Candidate sentence selection for extractive text summarization
Introduction
Today, tremendous data is available on the Internet. With its proliferation, it becomes difficult to efficiently gather the main information from this massive amount of data. Regarding the text documents, it is a complex and exhaustive process to gather and perceive the primary information from huge amount of resources in sufficient time for human-beings. Fortunately, these processes have been automatically performed by information retrieval methods for decades. However, the rise in the quantity of information causes some performance issues such as insufficient solutions and unwieldy applications of information retrieval tasks. The use of high technology machines may reduce the loss caused by these issues. However, it may cost more. As a more suitable alternative, dimension reduction can be employed in raw data to handle these issues and accelerate the implementations of these tasks. Regarding the domain of text processing, automatic text summarization is a good and highly interpretable experience for dimension reduction.

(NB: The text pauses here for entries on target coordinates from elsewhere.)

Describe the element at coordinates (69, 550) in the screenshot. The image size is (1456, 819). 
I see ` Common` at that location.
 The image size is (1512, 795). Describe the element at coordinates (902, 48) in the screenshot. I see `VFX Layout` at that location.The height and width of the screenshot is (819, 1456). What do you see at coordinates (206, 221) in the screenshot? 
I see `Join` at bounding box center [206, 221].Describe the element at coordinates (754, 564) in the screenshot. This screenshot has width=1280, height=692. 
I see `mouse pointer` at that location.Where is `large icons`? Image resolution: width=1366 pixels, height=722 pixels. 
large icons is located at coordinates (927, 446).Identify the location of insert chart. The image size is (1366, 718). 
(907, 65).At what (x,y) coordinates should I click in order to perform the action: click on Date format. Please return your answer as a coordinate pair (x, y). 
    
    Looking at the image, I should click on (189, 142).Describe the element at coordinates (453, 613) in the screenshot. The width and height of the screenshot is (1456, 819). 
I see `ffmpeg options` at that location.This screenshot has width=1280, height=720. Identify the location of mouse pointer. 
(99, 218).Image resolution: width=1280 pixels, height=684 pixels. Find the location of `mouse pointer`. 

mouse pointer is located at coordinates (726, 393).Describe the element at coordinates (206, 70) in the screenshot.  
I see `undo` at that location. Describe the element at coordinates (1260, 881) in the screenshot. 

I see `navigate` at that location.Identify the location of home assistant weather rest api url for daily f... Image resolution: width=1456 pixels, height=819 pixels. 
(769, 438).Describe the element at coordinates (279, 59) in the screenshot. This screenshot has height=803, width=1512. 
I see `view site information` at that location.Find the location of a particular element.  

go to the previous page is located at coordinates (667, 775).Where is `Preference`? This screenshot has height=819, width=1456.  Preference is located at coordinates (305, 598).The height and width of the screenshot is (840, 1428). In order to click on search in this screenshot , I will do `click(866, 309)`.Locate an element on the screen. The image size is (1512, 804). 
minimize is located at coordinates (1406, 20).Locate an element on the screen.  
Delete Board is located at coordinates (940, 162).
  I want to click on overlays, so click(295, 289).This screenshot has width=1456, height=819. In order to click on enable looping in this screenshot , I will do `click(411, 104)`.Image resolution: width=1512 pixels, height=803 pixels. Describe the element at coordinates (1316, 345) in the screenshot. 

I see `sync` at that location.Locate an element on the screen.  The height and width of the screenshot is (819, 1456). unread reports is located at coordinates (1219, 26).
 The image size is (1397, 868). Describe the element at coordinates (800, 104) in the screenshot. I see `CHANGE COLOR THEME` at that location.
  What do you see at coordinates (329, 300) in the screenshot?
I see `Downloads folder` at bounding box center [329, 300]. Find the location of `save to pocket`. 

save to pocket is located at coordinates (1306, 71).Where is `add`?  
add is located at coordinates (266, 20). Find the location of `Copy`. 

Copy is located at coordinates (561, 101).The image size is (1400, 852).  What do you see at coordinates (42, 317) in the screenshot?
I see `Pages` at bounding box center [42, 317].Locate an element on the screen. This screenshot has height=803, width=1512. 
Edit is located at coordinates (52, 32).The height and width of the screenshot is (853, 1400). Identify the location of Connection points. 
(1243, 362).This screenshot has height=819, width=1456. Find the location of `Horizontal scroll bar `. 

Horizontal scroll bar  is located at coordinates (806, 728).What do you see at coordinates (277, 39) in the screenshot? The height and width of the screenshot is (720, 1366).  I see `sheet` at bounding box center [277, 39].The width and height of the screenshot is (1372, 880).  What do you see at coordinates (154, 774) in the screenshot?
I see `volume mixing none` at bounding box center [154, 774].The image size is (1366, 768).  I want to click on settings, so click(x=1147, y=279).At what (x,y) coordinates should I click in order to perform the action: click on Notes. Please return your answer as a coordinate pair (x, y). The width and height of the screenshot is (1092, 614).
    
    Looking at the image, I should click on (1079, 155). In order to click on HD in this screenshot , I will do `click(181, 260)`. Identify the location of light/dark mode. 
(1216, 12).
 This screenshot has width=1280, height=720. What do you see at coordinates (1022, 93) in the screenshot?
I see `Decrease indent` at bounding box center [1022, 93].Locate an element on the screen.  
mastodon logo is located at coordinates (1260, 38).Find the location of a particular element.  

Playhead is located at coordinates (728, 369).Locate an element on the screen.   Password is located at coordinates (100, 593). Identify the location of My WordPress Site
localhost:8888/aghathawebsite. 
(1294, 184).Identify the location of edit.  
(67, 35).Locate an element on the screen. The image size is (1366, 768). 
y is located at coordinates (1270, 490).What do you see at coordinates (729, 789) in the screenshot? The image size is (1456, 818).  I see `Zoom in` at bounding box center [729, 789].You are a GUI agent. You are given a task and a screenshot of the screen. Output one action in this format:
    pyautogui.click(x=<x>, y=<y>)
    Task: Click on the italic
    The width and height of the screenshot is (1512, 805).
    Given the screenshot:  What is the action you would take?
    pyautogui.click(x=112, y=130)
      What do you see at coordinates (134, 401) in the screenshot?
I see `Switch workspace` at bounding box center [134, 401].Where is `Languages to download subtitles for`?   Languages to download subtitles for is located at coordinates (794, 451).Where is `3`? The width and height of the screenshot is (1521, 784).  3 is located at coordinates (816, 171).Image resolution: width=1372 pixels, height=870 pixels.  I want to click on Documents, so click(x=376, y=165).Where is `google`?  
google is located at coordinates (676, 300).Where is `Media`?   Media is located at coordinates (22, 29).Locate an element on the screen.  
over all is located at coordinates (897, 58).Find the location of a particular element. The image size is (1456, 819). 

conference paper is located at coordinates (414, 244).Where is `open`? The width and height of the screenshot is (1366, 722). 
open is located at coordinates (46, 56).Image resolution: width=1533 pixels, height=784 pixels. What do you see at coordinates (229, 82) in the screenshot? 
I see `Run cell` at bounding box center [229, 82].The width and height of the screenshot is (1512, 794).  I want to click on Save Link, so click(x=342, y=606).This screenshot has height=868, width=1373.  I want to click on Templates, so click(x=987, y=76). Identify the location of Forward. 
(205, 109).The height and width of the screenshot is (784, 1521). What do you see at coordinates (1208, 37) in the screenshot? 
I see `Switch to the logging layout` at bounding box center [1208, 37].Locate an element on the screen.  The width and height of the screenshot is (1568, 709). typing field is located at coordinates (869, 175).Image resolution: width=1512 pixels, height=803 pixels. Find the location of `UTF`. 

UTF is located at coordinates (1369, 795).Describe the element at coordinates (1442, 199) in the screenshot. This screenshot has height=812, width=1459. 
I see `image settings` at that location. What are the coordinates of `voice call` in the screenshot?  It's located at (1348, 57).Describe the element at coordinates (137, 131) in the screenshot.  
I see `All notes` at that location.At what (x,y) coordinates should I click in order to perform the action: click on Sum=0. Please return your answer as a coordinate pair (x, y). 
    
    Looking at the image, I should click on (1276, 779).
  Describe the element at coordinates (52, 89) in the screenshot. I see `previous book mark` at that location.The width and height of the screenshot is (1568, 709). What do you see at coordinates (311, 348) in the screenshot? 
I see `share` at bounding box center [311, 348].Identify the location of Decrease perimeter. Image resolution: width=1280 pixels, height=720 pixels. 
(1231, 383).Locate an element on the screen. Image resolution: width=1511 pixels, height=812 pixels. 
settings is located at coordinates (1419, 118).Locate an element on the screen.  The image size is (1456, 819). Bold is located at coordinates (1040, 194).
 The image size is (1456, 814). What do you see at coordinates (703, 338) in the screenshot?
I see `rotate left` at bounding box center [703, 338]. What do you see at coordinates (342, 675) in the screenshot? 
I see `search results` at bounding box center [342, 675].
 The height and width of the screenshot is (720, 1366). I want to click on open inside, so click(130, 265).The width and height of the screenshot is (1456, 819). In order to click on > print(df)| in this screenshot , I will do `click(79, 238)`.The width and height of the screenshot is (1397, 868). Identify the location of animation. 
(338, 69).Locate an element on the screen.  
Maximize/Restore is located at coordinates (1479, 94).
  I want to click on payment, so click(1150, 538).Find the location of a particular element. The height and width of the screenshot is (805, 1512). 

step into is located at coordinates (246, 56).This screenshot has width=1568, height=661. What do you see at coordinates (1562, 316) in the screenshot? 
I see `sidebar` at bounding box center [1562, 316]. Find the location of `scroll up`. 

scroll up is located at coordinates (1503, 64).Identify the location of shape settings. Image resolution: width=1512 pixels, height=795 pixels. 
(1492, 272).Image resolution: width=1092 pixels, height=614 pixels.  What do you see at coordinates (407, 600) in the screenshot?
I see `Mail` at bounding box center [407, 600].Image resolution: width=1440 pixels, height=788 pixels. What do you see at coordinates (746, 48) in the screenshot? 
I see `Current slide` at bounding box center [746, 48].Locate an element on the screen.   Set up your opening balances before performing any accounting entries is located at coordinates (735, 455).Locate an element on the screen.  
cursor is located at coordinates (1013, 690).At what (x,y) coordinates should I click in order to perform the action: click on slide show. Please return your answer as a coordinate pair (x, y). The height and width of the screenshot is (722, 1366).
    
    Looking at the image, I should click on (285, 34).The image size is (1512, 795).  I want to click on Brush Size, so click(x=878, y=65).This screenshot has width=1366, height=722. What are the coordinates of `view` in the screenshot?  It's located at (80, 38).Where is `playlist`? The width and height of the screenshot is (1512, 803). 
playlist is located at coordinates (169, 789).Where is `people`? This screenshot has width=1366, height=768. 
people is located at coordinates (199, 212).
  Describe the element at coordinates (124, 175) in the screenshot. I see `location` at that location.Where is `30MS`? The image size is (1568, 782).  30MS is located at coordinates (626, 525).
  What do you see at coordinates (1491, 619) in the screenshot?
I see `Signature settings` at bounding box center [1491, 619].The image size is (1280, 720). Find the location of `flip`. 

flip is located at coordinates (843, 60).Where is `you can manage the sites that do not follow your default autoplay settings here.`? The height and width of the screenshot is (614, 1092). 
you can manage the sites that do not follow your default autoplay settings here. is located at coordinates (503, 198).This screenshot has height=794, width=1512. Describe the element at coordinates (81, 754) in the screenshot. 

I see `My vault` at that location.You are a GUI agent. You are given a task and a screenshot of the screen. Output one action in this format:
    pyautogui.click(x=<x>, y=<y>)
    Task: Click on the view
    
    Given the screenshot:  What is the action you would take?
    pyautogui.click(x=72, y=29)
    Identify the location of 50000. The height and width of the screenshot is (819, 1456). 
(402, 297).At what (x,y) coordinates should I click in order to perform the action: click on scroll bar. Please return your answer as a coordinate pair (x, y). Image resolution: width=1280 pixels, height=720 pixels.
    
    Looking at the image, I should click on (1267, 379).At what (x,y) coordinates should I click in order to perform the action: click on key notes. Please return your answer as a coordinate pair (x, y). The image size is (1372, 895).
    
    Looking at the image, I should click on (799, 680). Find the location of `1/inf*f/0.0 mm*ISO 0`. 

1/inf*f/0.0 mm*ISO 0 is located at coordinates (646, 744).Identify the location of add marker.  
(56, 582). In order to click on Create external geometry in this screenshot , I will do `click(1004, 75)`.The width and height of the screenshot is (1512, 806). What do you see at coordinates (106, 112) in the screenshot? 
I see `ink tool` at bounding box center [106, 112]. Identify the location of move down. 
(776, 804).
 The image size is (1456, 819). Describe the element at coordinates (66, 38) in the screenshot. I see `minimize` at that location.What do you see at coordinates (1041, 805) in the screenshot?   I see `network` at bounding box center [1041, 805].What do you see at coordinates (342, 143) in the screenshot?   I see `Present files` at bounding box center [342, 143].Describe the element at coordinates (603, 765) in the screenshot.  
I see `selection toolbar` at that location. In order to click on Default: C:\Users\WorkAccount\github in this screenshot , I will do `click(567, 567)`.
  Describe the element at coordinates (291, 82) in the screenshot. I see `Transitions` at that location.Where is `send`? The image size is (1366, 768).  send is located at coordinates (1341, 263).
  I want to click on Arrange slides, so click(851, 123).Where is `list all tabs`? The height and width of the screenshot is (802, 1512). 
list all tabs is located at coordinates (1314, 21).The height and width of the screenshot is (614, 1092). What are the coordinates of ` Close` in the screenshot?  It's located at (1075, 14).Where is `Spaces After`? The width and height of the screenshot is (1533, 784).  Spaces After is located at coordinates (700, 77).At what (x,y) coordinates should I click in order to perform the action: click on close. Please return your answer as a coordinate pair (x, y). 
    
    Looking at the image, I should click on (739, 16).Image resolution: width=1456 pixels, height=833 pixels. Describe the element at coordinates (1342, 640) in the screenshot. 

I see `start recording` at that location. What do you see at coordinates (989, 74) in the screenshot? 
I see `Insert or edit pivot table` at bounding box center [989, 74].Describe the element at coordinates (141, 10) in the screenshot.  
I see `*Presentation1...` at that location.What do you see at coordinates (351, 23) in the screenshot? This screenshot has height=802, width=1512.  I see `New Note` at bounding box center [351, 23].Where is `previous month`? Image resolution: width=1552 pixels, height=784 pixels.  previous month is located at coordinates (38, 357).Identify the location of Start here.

Text summarization is a process of generating a brief version of a single document or a set of documents. Automatic summarization of text documents is a challenging problem because it is highly vital to make the resulting summaries cover basic information of the source document(s) as much as possible. In literature, this problem has been studied according to two principle strategies: abstraction and extraction. In abstractive text summarization, the summarization process of humans has been imitated. People summarize documents by gathering salient information and reorganizing this information in idiosyncratic sentences. Imitating such a process lets more natural and artifact-like summaries to be generated. In abstractive text summarization, the critical concepts in the source document(s) have been determined first, and these concepts have been paraphrased with regards to the grammatical rules and constraints of corresponding natural language by natural language processing tools. This process is indeed highly challenging because of its language-dependency and semantic restrictions while paraphrasing, but still, it has been successfully applied on relatively short documents for simple tasks such as title/headline/keyword generation (Lopyrev, 2015, Nallapati, Zhou, dos Santos, Gulcehre, Xiang, 2016, Nasar, Jaffry, Malik, 2019), sentence compression (Knight, Marcu, 2002, Miao, Cao, Li, Guan, 2020, Zajic, Dorr, Lin, Schwartz, 2007) and sentence fusion (Krahmer, Marsi, & van Pelt, 2008) etc. The larger documents (or document sets), on the other hand, have been mostly summarized by extractive strategy. Here, the salient text units have been determined, and the most salient text units have been included in the summaries according to a ratio of compression. As a typical application strategy, these text units have corresponded to the sentences in the document(s). Reflecting the salient sentences to the summary has been made this kind of summarization more readable and plausible since the sentences in system summaries are grammatically correct and semantically proper human-written texts.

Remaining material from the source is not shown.